# Wood Burning



## EdSquatch (Apr 13, 2018)

Anyone else burn wood? I have done some.


----------



## overboard (Apr 14, 2018)

NICE! I can barely draw a stick figure, so not for me!


----------



## LDUBS (Apr 16, 2018)

Something I've never tried. I find it appealing but it would probably take more artistic talent than I have. Apparently end grain doesn't present a problem either. Nice work for sure. 

(The second from the top is my favorite.)


----------



## DaleH (Apr 16, 2018)

_Only in my wood stove ..._

Your work looks great!


----------



## Bateman (Apr 17, 2018)

Not what I expected. Very cool!

Do you sell these?


----------



## EdSquatch (Apr 17, 2018)

Thanks everyone. I have sold a few and given a few away. I will do custom stuff if someone wants something.


----------



## lovedr79 (May 16, 2018)

That's awesome. I haven't done this since I was a kid. My mom still has a sign I made for her for Christmas one year hanging in the kitchen. "Dale's Kitchen"


----------



## Jim (Jun 20, 2018)

Awesome work man!


----------



## Bridge4 (Jun 21, 2018)

Came here expecting pictures of trees and burning wood. Nice surprise to see this instead! Very talented, I really like the fish and Husky logo.


----------



## LDUBS (Jun 21, 2018)

Bridge4 said:


> Came here expecting pictures of trees and burning wood. Nice surprise to see this instead! Very talented, I really like the fish and Husky logo.

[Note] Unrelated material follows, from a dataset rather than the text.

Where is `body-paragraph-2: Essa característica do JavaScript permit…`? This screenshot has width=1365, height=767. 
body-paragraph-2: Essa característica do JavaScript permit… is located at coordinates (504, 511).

Putting a pic of a forest fire under the heading of "Hobbies" might not be the best idea. :LOL2:


----------



## Bridge4 (Jun 22, 2018)

LDUBS said:


> Bridge4 said:
> 
> 
> > Came here expecting pictures of trees and burning wood. Nice surprise to see this instead! Very talented, I really like the fish and Husky logo.
> ...



:lol: I thought maybe we had some members from out west :shock:


----------



## fool4fish1226 (Nov 11, 2018)

Nice


----------